Scalability is one of the key properties of modern software that allows for applications to adapt to changes in the context where they’re operating. Nowadays, distributed architectures, cloud computing, and multicore processors change the development of concurrent programming such that they help to fulfill scalability requirements. In these scenarios, the traditional shared state programming has shown its limit: threads must be able to synchronize to guarantee concurrency. This can be a complex, tricky, and expensive operation that if it is not done correctly, can easily lead to race conditions, deadlocks, or starvation; possibly compromising the overall performance of the system.

A different approach to concurrency can be used to address those problems – the Actor Model. The actor model provides a lightweight and isolated isolated way to create entities that don’t share state and that communicate only through asynchronous non-blocking messages, both locally and in distributed systems. Since they don’t share state, they can easily be used to achieve high concurrency and scalability in systems with distributed architectures and multicore processors.

As shown in Figure 1, in an actor based system, the actor can be seen as the fundamental unit of computation that embodies:

  1. Behavior: what does the actor do
  2. State: a set of variables that can be changed by the behavior
  3. Communication: how does the actor communicate with other actors
akka2

Figure 1: an actor is defined by a state, a behavior and a mailbox

Each actor in the system has a ‘mailbox’ and it becomes active only when another actor sends a message to their mailbox. Upon receipt of a message, the actor can:

  1. Create new actors
  2. Send messages
  3. Produce side-effects (e.g. write a file)

One of the most popular solutions based on the Actor Model is Akka: a toolkit and runtime framework for building highly concurrent, distributed, and fault tolerant applications on the JVM. Akka is written in Scala and has language bindings for Scala and Java. It has a modular structure that can easily be extended with the so-called ‘Extensions’.
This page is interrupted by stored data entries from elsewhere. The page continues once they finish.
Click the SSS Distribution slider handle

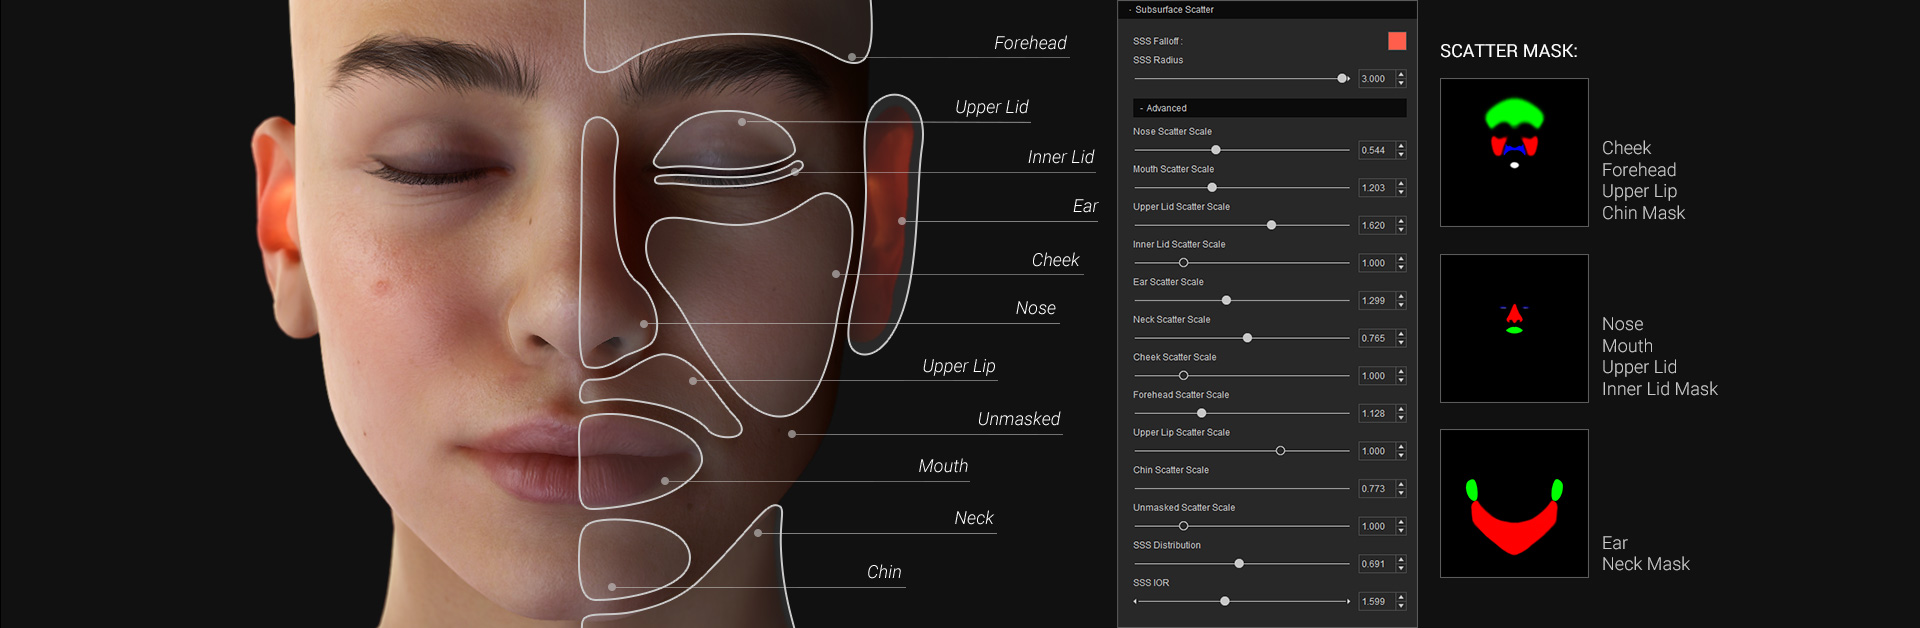pyautogui.click(x=1240, y=564)
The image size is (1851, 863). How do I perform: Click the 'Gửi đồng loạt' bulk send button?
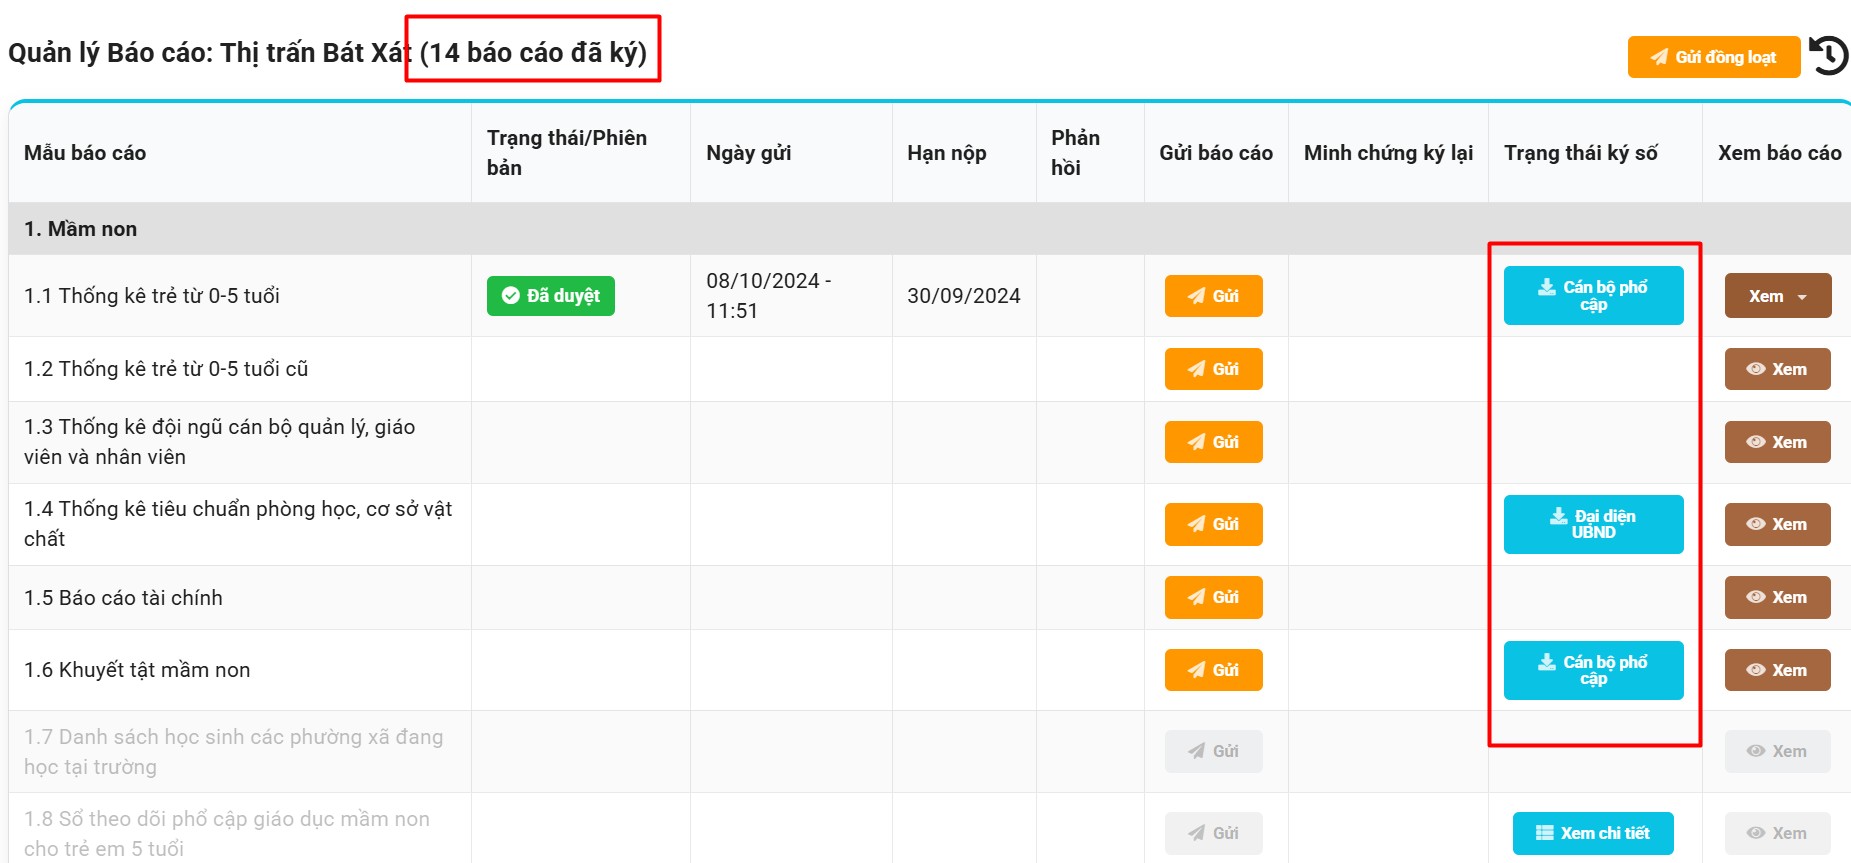tap(1713, 57)
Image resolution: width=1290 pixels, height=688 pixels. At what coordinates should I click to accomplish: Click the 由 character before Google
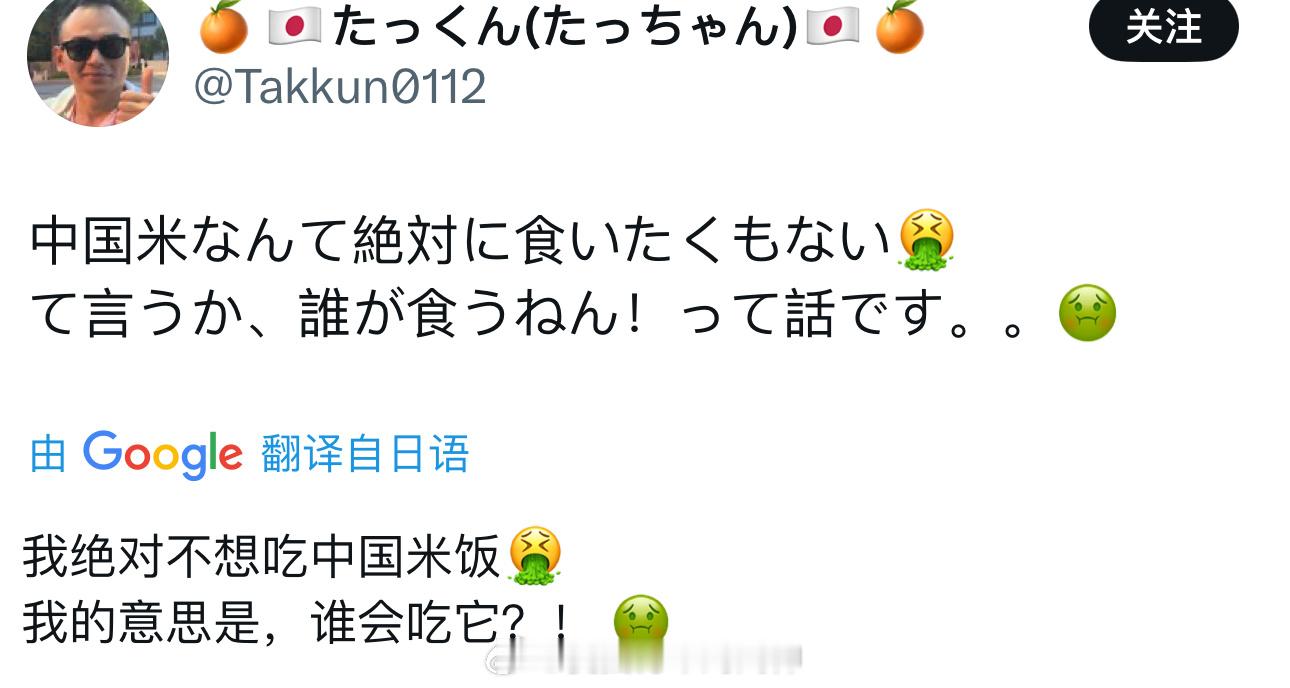pyautogui.click(x=48, y=455)
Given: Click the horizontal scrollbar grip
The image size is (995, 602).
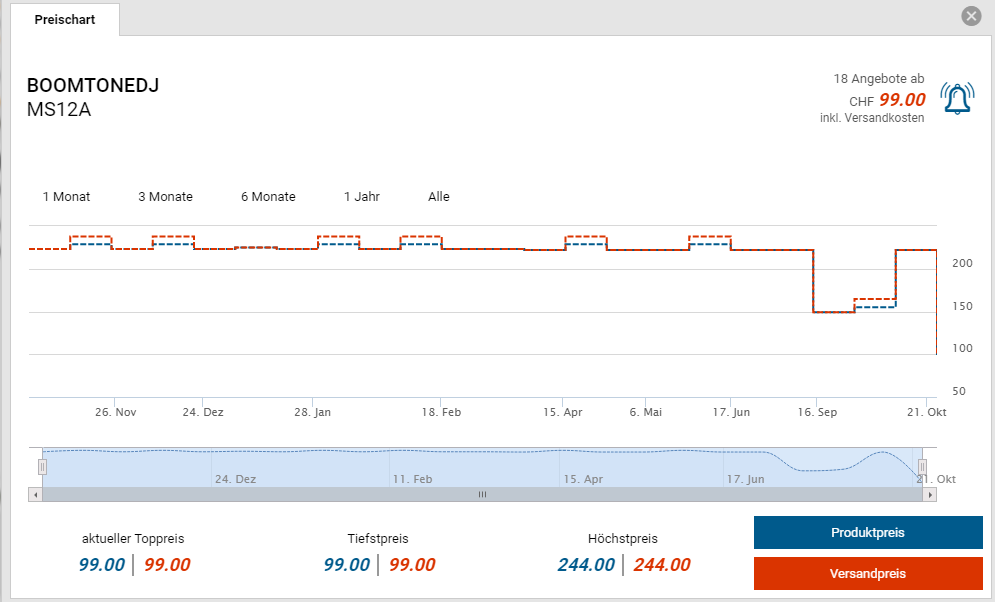Looking at the screenshot, I should (482, 494).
In Akka, actors are purely reactive components: an actor is passive until a message is sent to it. When a message arrives to the actor’s mailbox one thread is allocated to the actor, the message is extracted from the mailbox and the actor applies the behavior. When the processing is done, the thread is returned to the pool. This way actors don’t occupy any CPU resources when they are inactive.

The actor’s behavior is the computation logic that is executed in response to a message. The internal state of the actor can change only as a response to a message, and the only way to observe the state is via message exchange. An actor can only process one message at a time—there is no need of synchronization nor coordination.

To define an actor in Akka, you have to extend the Actor trait, implementing the receive method, which is never called concurrently.

class MyActor extends Actor {
    def receive = {
        case “test” ⇒ println(“Receive test message”)
        case “send” ⇒ sender ! message
        case _      ⇒ log.info(“Unknown message”)
    }
}

The receive method returns a PartialFunction, e.g. a ‘match/case’ clause in which the message can be matched against the different case clauses, using Scala pattern matching.

To create an actor, first an ActorSystem has to be created. Calling the actorOf method will return a reference to the actor. To specify options, it is possible to pass a configuration class to the actorOf method.

val system = ActorSystem("mySystem")
val myActor = system.actorOf(Props[MyActor], "myactor")
val child = context.actorOf(Props[MyActor], name = "myChild")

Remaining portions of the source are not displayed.